Your result will be the set of lines with "icon", copied from the material below.

DATA SHOWN Start Marker

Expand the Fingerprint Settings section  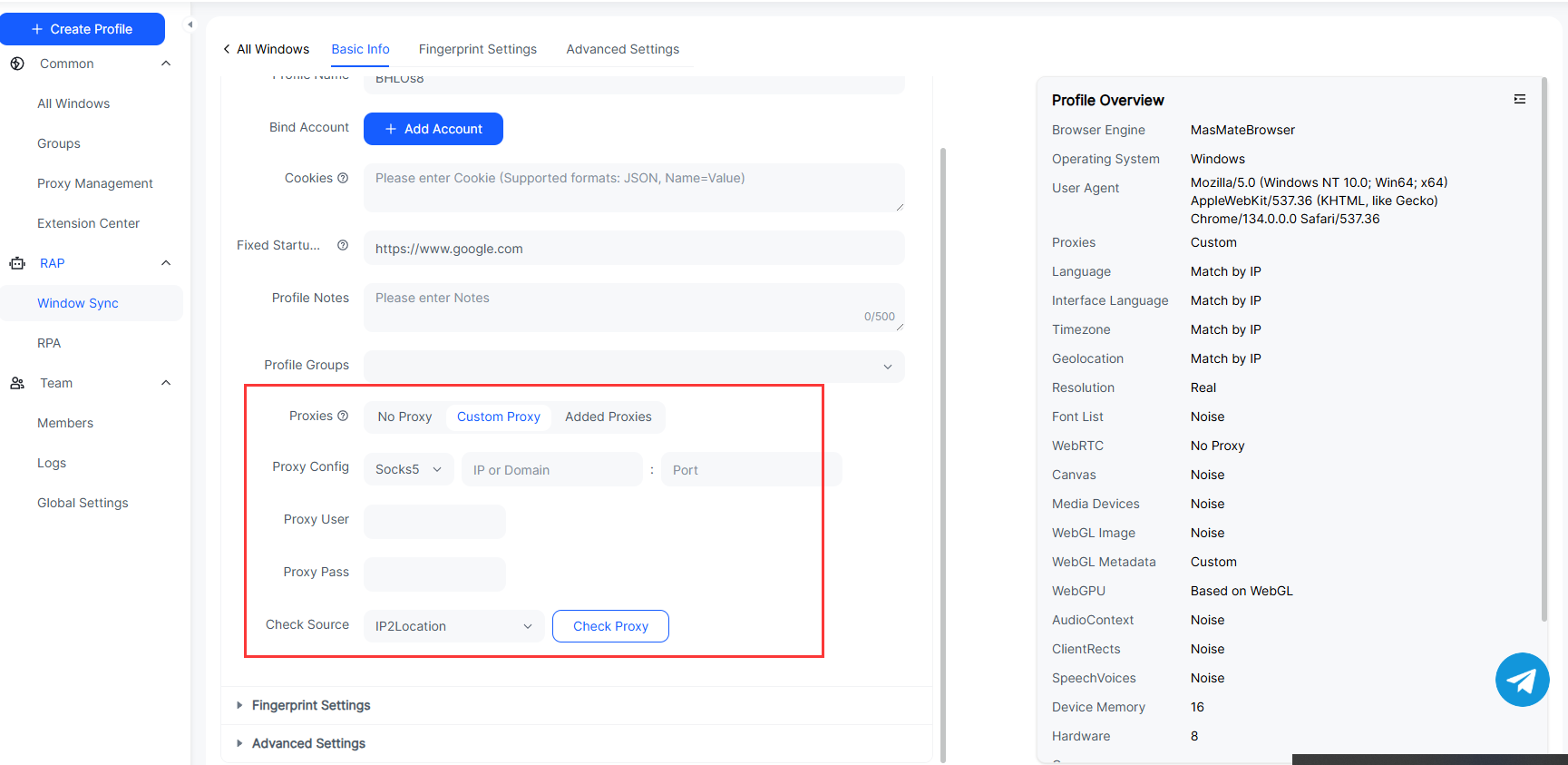pos(310,705)
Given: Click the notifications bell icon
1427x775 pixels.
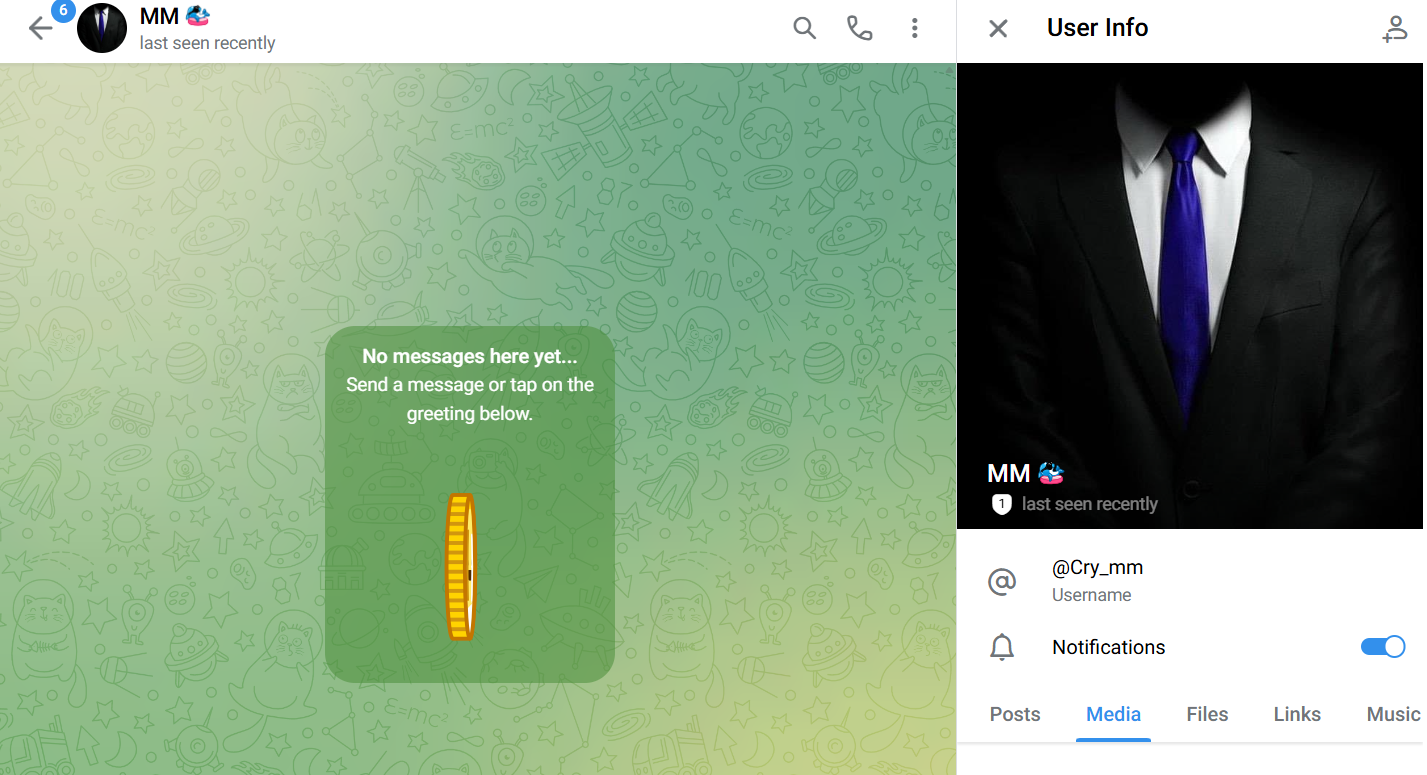Looking at the screenshot, I should (1002, 647).
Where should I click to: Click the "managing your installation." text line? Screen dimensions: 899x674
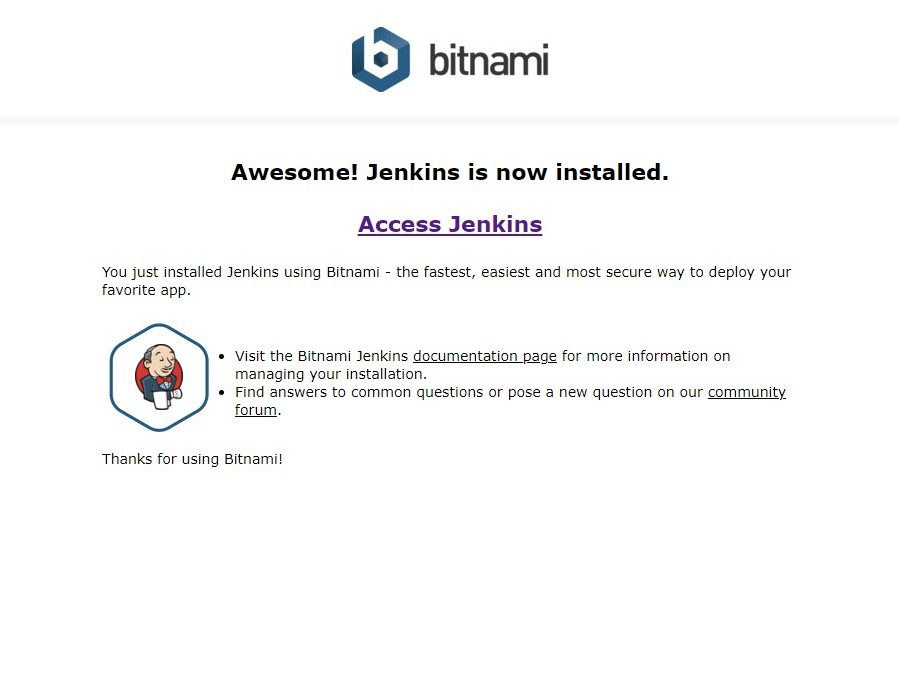coord(331,374)
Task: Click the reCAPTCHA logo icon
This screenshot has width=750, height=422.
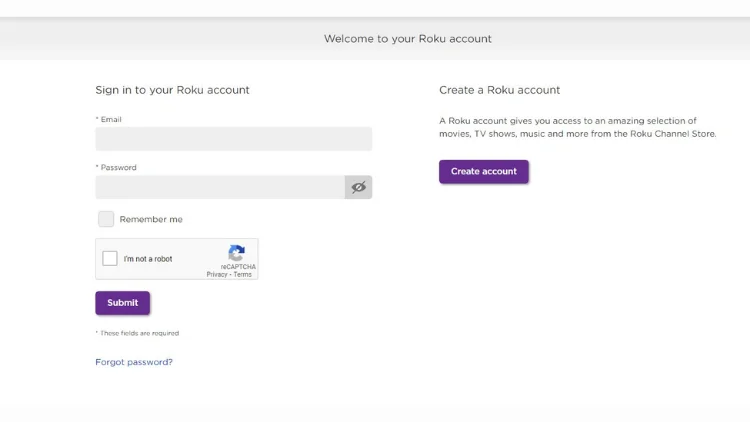Action: point(237,253)
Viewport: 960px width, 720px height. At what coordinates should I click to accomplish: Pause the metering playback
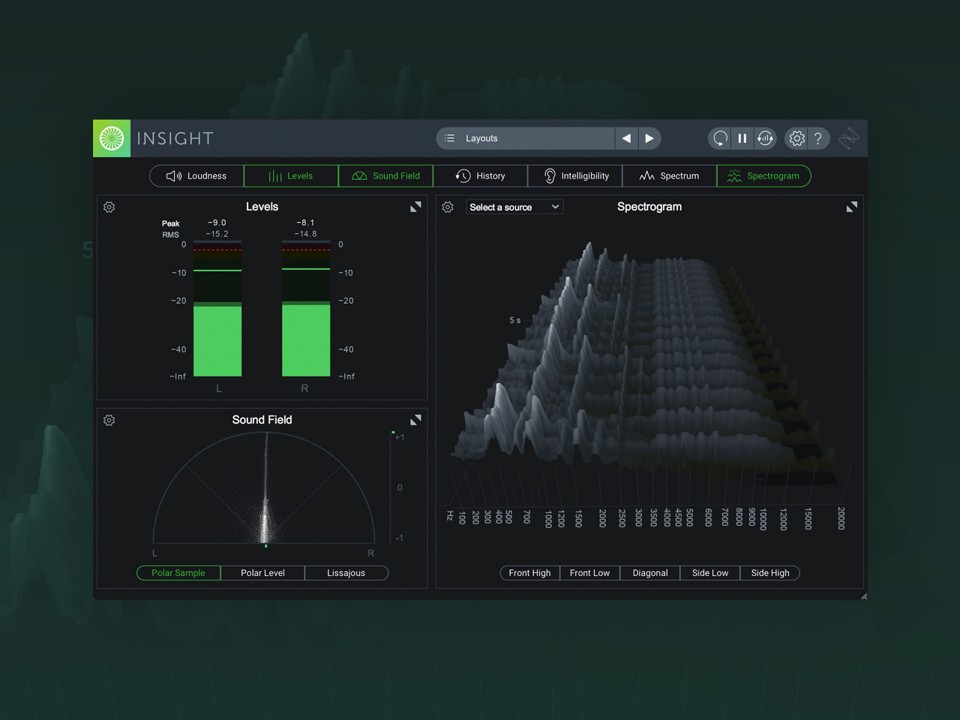(x=742, y=138)
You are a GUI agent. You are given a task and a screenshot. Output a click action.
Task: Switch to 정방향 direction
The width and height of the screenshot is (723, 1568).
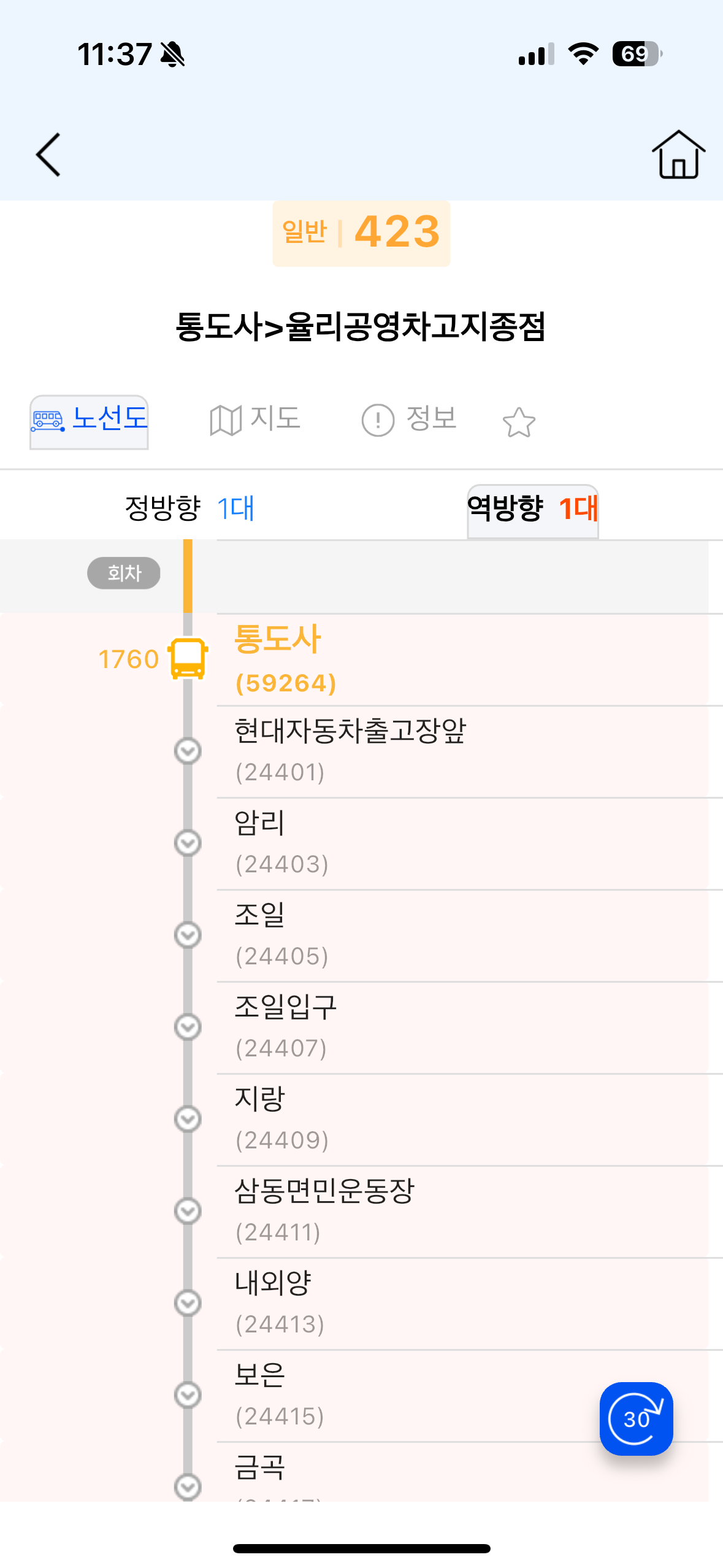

DATA SHOWN End Marker

(ANSWER BOX)
Given: Click the notifications bell icon
Task: Click the reCAPTCHA logo icon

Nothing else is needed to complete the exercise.